◆ Task to complete: Lines holding the word "computer" must be located in the listing below and copied.

◆ Data to examine:
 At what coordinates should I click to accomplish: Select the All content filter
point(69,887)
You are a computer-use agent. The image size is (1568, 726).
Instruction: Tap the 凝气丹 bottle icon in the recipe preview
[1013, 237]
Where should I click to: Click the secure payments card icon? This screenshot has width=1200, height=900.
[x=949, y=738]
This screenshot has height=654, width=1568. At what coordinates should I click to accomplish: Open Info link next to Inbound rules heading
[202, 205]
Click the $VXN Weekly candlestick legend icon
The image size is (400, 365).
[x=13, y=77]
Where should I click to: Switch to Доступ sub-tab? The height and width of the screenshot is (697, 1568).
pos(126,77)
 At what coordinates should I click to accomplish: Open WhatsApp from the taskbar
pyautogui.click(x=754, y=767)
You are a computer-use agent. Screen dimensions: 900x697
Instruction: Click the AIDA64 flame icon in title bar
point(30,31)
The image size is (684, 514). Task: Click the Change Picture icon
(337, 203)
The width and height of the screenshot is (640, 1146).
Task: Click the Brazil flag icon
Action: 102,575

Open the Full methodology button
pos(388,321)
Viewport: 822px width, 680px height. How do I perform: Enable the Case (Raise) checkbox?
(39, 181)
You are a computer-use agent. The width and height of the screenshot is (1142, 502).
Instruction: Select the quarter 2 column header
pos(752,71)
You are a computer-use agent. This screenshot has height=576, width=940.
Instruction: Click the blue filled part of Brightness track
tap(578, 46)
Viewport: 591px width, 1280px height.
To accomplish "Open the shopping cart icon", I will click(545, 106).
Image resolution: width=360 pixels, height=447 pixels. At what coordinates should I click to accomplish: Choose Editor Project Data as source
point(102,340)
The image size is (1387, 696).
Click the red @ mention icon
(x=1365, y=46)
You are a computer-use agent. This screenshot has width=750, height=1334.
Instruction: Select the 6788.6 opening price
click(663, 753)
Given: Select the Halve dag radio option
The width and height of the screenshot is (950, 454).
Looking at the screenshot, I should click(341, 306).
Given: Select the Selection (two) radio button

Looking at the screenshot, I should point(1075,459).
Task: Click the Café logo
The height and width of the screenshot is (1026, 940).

◆ Answer area:
You are a computer-use agent. The image size is (1568, 726).
You are a computer-use agent. Screen dimensions: 900x697
You are a computer-use agent. The width and height of the screenshot is (1142, 502).
You are a computer-use agent. This screenshot has height=576, width=940.
You are a computer-use agent. This screenshot has width=750, height=1334.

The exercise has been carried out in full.